Nine Years with Munchausen Syndrome: A Case of Psychogenic Dystonia.

BACKGROUND: Munchausen syndrome presenting with psychogenic dystonia is a rare condition. PHENOMENOLOGY SHOWN: A psychogenic dystonia case presenting with an acute onset of retrocollis, lower limb dystonia and bizarre gait was diagnosed as Munchausen syndrome. EDUCATIONAL VALUE: Recognizing psychogenic dystonia avoids unnecessary investigations and provides successful treatment.

Herein, we report the case of a 27-year-old female with hemifacial spasm (HFS) who was treated at another neurology clinic for 9 years and finally diagnosed with Munchausen syndrome by us.

Nine years prior, at the age of 18, she was diagnosed with HFS by a neurologist. Detailed records of prior treatment were not available; however, she reported that only botulinum neurotoxin treatment (BoNT) had been effective for her HFS. She had seen the previous neurologist regularly every 3 months and had developed friendships with other patients there.

She was admitted to our clinic for acute onset of retrocollis, left-lower-limb dystonia and gait disturbance. Video Segment 1 shows the initial evaluation of the patient. Movements are markedly diminished in amplitude and intensity. Retrocollis, bizarre upper extremity posture, dysarthria and flexion posture during walk have been observed. Routine blood examinations, cerebrospinal fluid analyses, serum paraneoplastic markers, ceruloplasmin, and serum and urine copper were found to be within normal limits. Brain magnetic resonance imaging and electroencephalographic analyses were normal. She did not respond to an l -dopa test. Tetrabenazine was started at a dose of 25 mg/day and gradually increased to 75 mg/day. She rejected this drug because of nausea and insisted on BoNT therapy. Abrupt onset and distractibility of her symptoms, fast progression to severe disability, and bizarre and unclassified gait disturbance made us suspect psychogenic movement disorder (PMD). We interviewed her family and received information regarding a precipitating event (a slap to the affected side of her face) before the onset of HFS, 9 years previously. She had recently argued with her husband about moving to a new house before the onset of the new acute symptoms.

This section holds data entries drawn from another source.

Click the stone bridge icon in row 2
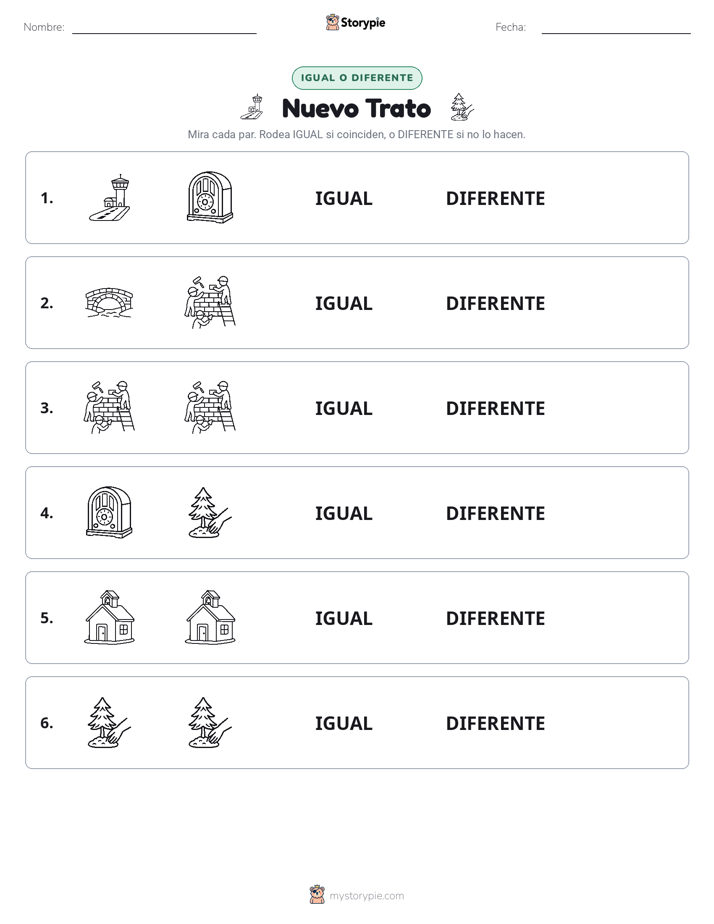The height and width of the screenshot is (924, 714). (x=110, y=303)
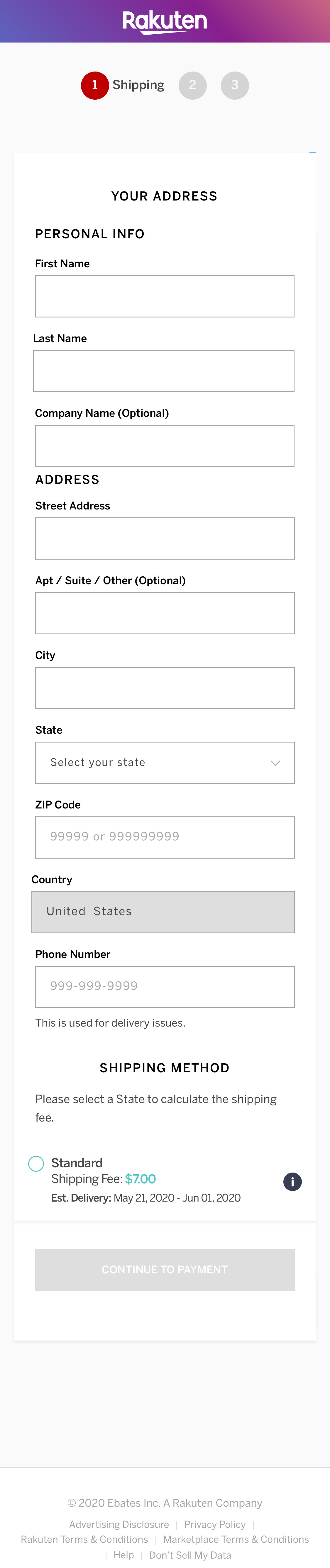Click the Don't Sell My Data link
Viewport: 330px width, 1568px height.
pos(190,1555)
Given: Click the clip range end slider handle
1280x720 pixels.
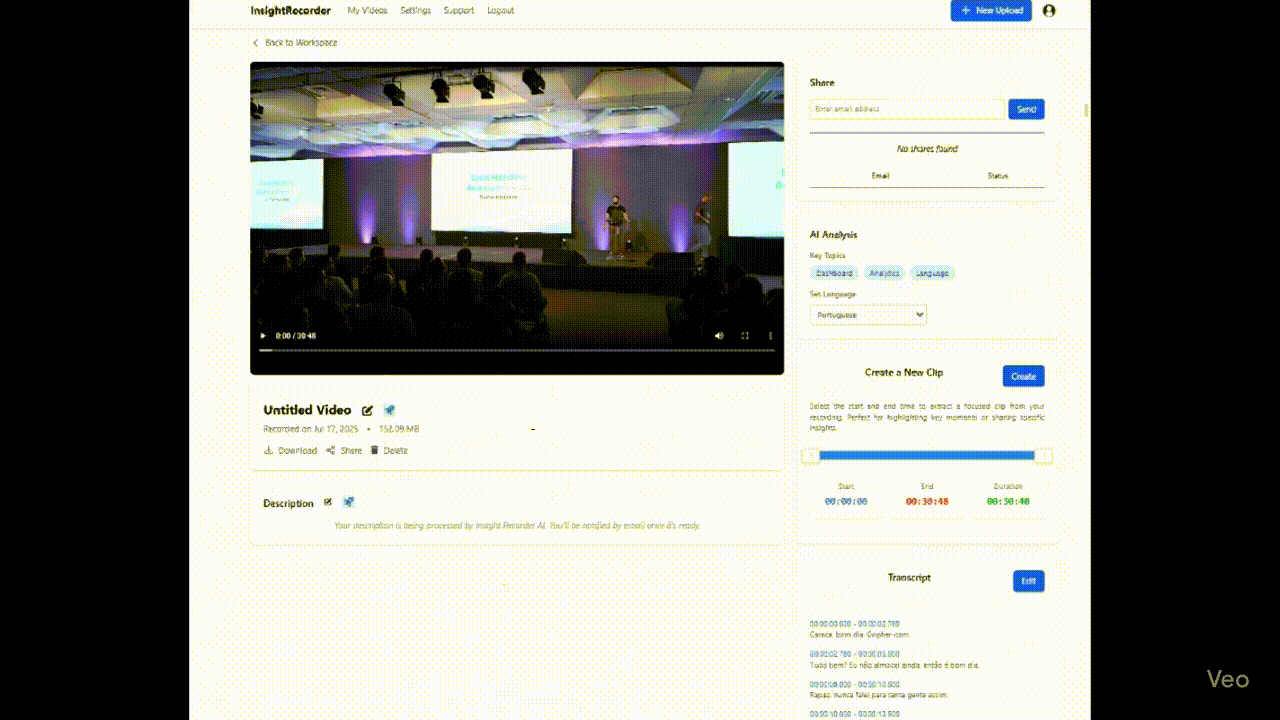Looking at the screenshot, I should 1042,456.
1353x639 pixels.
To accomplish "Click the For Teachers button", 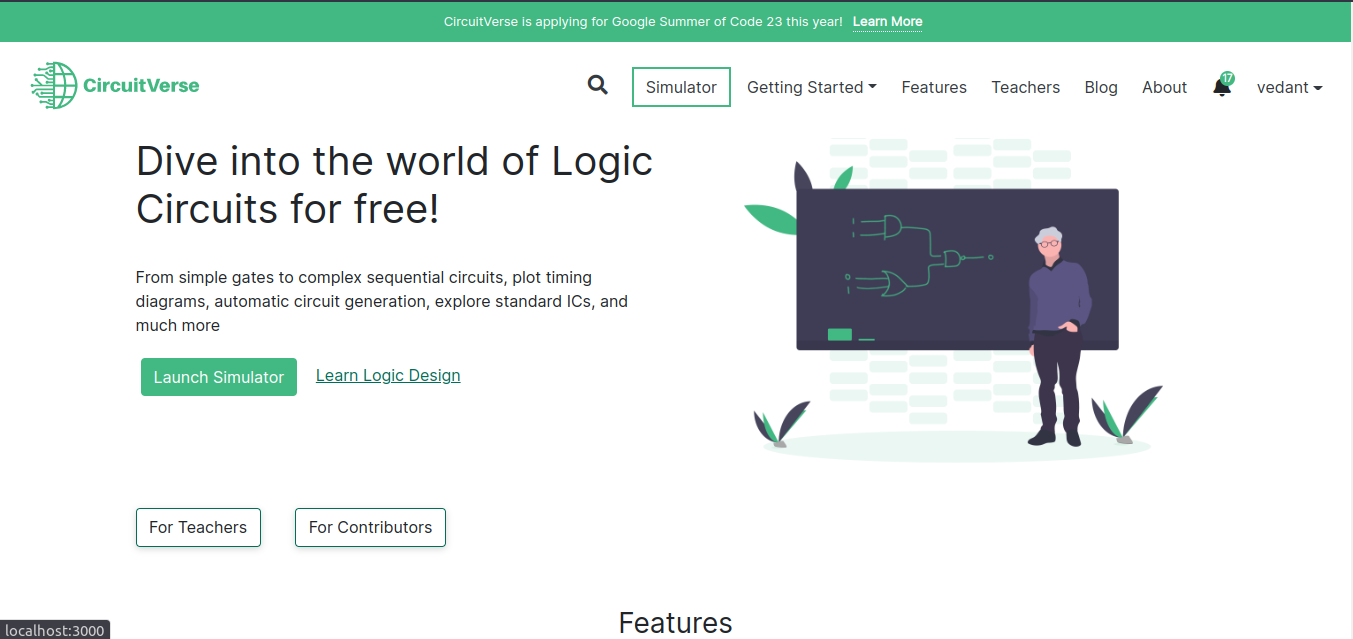I will [x=198, y=527].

We applied a placebo BoNT (physiologic saline-0.9% NaCl) injection to her neck and facial area and over a period of 7 days this was followed by a great improvement in all symptoms including HFS, retrocollis, and gait disturbance. Video Segment 2 shows the patient after placebo treatment. There are no abnormal findings. She was informed about the placebo response and PMD diagnosis. She initially accepted the PMD diagnosis and psychiatric consulting. However, in her second interview with her therapist, she rejected her diagnosis and cancelled therapy.

Although this diagnosis is easily underestimated in outpatient clinics, PMD patients are thought to account for 2–3% of all patients in movement disorder clinics. The psychiatric diagnoses given to PMD patients include conversion disorder (75%), somatization disorder (12.5%), factitious disorder (8%), and malingering (4%).1

The signs of PMD are abrupt onset of symptoms, unusual neurological involvement, presence of secondary gain, female gender, difficult to classify bizarre movements, unresponsiveness to appropriate medications, and response to placebo.2 Our patient was gaining various benefits from her family, including attention, sympathy, and support for her strong desire to move to a new house. It is possible she developed some features of her illness by learning from other patients.

Our patient was diagnosed with factitious disorder according to The diagnostic and statistical manual of mental disorders, 5th ed. Patients with factitious disorder may simulate a disease to draw attention to themselves, and to receive sympathy or reassurance.2 In his 1951 article, Richard Asher named this condition Munchausen’s syndrome after “Baron Munchausen” (a fictional character who tells many fantastic and impossible stories about himself). This term is still used for the most severe form, where the simulation of disease is the central activity of the affected person’s life.3

Identifying PMDs can be a challenging task in neurological practice. If PMD is suspected, there should be an initial psychiatric examination followed by detailed family interviews. Physicians should always be aware of possible PMD for successful diagnosis and treatment.